EXERCISE — Copy out all the entries below, word for word.

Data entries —
++++++++++

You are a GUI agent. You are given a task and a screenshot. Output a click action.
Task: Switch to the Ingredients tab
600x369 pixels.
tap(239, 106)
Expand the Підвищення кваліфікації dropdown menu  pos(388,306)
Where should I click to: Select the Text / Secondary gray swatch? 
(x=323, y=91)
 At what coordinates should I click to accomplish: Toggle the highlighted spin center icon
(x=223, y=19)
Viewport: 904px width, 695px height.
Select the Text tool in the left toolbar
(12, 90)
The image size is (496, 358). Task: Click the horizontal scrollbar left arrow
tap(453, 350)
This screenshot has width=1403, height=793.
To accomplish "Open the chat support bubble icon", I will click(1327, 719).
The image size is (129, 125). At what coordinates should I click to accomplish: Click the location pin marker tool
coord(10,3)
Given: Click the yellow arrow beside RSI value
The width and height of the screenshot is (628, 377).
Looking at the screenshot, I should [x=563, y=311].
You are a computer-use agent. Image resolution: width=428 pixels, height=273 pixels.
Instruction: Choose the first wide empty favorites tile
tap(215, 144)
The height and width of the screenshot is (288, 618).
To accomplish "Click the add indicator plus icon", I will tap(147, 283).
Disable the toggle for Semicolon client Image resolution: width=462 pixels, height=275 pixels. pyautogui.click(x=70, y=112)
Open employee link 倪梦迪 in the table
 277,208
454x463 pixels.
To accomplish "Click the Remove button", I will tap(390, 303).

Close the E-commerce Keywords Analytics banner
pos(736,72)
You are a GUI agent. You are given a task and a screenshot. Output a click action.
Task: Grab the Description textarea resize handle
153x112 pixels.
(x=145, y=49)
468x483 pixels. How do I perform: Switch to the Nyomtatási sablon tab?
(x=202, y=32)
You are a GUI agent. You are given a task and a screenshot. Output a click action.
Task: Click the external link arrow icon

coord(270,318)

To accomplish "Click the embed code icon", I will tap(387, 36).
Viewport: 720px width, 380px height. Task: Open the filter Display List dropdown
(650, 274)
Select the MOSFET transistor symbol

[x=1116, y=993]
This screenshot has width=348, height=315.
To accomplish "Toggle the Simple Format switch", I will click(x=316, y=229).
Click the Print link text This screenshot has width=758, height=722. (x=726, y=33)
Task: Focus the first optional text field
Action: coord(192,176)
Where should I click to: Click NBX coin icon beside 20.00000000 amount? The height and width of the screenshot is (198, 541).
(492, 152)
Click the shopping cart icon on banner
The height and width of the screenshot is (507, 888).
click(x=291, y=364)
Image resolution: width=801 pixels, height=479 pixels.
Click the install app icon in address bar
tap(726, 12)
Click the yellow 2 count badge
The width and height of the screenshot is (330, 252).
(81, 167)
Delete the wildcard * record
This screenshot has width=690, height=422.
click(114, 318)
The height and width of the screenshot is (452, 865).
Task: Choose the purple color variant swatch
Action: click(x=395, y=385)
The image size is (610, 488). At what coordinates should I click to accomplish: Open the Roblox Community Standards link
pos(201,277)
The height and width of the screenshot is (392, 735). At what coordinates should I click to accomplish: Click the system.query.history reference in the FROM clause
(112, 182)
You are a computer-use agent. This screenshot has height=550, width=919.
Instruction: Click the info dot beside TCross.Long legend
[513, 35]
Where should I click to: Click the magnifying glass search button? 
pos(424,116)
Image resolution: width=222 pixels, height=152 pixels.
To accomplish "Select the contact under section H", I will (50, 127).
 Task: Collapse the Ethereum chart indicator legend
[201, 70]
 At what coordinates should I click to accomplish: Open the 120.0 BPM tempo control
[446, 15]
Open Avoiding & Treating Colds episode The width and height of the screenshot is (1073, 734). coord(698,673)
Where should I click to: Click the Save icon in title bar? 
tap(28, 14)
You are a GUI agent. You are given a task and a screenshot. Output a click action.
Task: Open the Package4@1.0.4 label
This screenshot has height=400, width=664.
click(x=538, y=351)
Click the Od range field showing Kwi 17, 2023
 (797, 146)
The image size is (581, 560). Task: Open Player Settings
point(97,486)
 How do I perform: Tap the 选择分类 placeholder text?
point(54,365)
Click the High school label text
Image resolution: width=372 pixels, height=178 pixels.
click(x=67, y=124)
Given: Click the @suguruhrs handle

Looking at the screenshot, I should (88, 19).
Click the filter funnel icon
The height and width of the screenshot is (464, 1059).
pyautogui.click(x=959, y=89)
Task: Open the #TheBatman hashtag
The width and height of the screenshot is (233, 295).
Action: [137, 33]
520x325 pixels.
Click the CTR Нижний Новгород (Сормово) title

++++++++++

WORKED SOLUTION —
You are a GUI agent. You are given a task and a screenshot. Output a click action.
Task: Switch to the Ingredients tab
600x369 pixels.
tap(239, 106)
Expand the Підвищення кваліфікації dropdown menu  pos(388,306)
Where should I click to: Select the Text / Secondary gray swatch? 
(x=323, y=91)
 At what coordinates should I click to accomplish: Toggle the highlighted spin center icon
(x=223, y=19)
Viewport: 904px width, 695px height.
Select the Text tool in the left toolbar
(12, 90)
The image size is (496, 358). Task: Click the horizontal scrollbar left arrow
tap(453, 350)
This screenshot has width=1403, height=793.
To accomplish "Open the chat support bubble icon", I will click(1327, 719).
The image size is (129, 125). At what coordinates should I click to accomplish: Click the location pin marker tool
coord(10,3)
Given: Click the yellow arrow beside RSI value
The width and height of the screenshot is (628, 377).
Looking at the screenshot, I should [x=563, y=311].
You are a computer-use agent. Image resolution: width=428 pixels, height=273 pixels.
Instruction: Choose the first wide empty favorites tile
tap(215, 144)
The height and width of the screenshot is (288, 618).
To accomplish "Click the add indicator plus icon", I will tap(147, 283).
Disable the toggle for Semicolon client Image resolution: width=462 pixels, height=275 pixels. pyautogui.click(x=70, y=112)
Open employee link 倪梦迪 in the table
 277,208
454x463 pixels.
To accomplish "Click the Remove button", I will tap(390, 303).

Close the E-commerce Keywords Analytics banner
pos(736,72)
You are a GUI agent. You are given a task and a screenshot. Output a click action.
Task: Grab the Description textarea resize handle
153x112 pixels.
(x=145, y=49)
468x483 pixels. How do I perform: Switch to the Nyomtatási sablon tab?
(x=202, y=32)
You are a GUI agent. You are given a task and a screenshot. Output a click action.
Task: Click the external link arrow icon

coord(270,318)

To accomplish "Click the embed code icon", I will tap(387, 36).
Viewport: 720px width, 380px height. Task: Open the filter Display List dropdown
(650, 274)
Select the MOSFET transistor symbol

[x=1116, y=993]
This screenshot has width=348, height=315.
To accomplish "Toggle the Simple Format switch", I will click(x=316, y=229).
Click the Print link text This screenshot has width=758, height=722. (x=726, y=33)
Task: Focus the first optional text field
Action: coord(192,176)
Where should I click to: Click NBX coin icon beside 20.00000000 amount? The height and width of the screenshot is (198, 541).
(492, 152)
Click the shopping cart icon on banner
The height and width of the screenshot is (507, 888).
click(x=291, y=364)
Image resolution: width=801 pixels, height=479 pixels.
Click the install app icon in address bar
tap(726, 12)
Click the yellow 2 count badge
The width and height of the screenshot is (330, 252).
(81, 167)
Delete the wildcard * record
This screenshot has width=690, height=422.
click(114, 318)
The height and width of the screenshot is (452, 865).
Task: Choose the purple color variant swatch
Action: click(x=395, y=385)
The image size is (610, 488). At what coordinates should I click to accomplish: Open the Roblox Community Standards link
pos(201,277)
The height and width of the screenshot is (392, 735). At what coordinates should I click to accomplish: Click the system.query.history reference in the FROM clause
(112, 182)
You are a computer-use agent. This screenshot has height=550, width=919.
Instruction: Click the info dot beside TCross.Long legend
[513, 35]
Where should I click to: Click the magnifying glass search button? 
pos(424,116)
Image resolution: width=222 pixels, height=152 pixels.
To accomplish "Select the contact under section H", I will (50, 127).
 Task: Collapse the Ethereum chart indicator legend
[201, 70]
 At what coordinates should I click to accomplish: Open the 120.0 BPM tempo control
[446, 15]
Open Avoiding & Treating Colds episode The width and height of the screenshot is (1073, 734). coord(698,673)
Where should I click to: Click the Save icon in title bar? 
tap(28, 14)
You are a GUI agent. You are given a task and a screenshot. Output a click action.
Task: Open the Package4@1.0.4 label
This screenshot has height=400, width=664.
click(x=538, y=351)
Click the Od range field showing Kwi 17, 2023
 (797, 146)
The image size is (581, 560). Task: Open Player Settings
point(97,486)
 How do I perform: Tap the 选择分类 placeholder text?
point(54,365)
Click the High school label text
Image resolution: width=372 pixels, height=178 pixels.
click(x=67, y=124)
Given: Click the @suguruhrs handle

Looking at the screenshot, I should (88, 19).
Click the filter funnel icon
The height and width of the screenshot is (464, 1059).
pyautogui.click(x=959, y=89)
Task: Open the #TheBatman hashtag
The width and height of the screenshot is (233, 295).
Action: [137, 33]
520x325 pixels.
Click the CTR Нижний Новгород (Сормово) title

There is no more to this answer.